= Simultaneous art =

Simultaneous art is a style of art that uses multiple, simultaneous discordant and confusing sensations and narratives to create art that is an experience, rather than an object. Each spectator's experience is a construct of multiple, simultaneous elements. The "meaning" of the art is indeterminate. Rather than leading the spectators to understanding, they would be led only to the crossroads; the juxtaposition of simultaneous elements would create the possibility of multiple meanings. Early 20th century French poet Guillaume Apollinaire is credited as a pioneer of simultaneous art.

==Theater==
Apollinaire influenced the work of architect Eduard Autant and his wife Louise Lara, who helped spread the ideas to architects Auguste Perret and Robert Mallet-Stevens. These architects shared similar ideas about modernism influenced by Marxist inspired concepts of collective space. Drawing on the classical tradition of the theater as a space for vision, and audience as spectator, Autant and Lara re-conceptualized the roles of theater director and architect.

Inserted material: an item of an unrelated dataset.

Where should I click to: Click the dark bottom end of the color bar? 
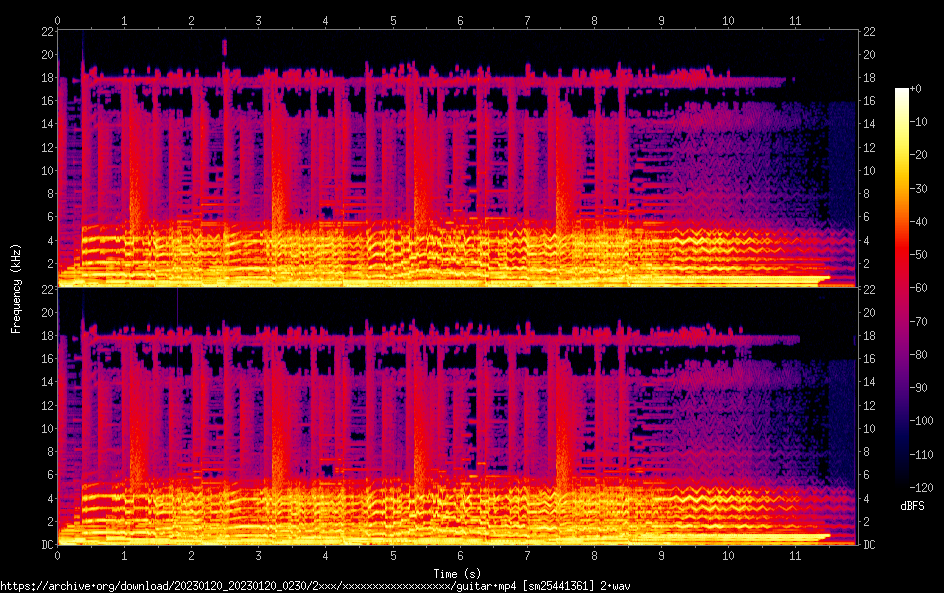click(902, 487)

The "meaning" of the art is indeterminate; the juxtaposition of simultaneous elements presents multiple possible meanings resolved by the participation of performers and spectators.

==Film==
Parallel editing is a filmmaking technique that was first used by D.W. Griffith in A Corner of Wheat (1909) to show simultaneous responses to an event. In The Birth of a Nation (1914) Griffith used a technique called contrast editing to depict a fast-paced sequence where simultaneous scenes converge. Griffith had tried something similar in The Lonely Villa (1909), but with less success. His film Intolerence (1916) was even more ambitious; the simultaneous action developed in alternating sequences included the Fall of Babylon, the conflict between Jesus and the Pharisees, and the St. Bartholomew's Day massacre.

==Video games==
The video games Wind Waker (2002) and Skyward Sword (2011) have borrowed from film studies and applied simultaneous art techniques to their soundtracks. Technological advances have allowed for the environmental score to exist alongside music played on an in-game harp. Multiple musical elements produced simultaneously can impact gameplay by providing audio cues that are related to in game actions. When the game's audio elements are modular, each playthrough can produce a unique score. The modules can be combined smoothly, or timbre and other techniques can be used to induce a jarring sense of disconnection or dissonance.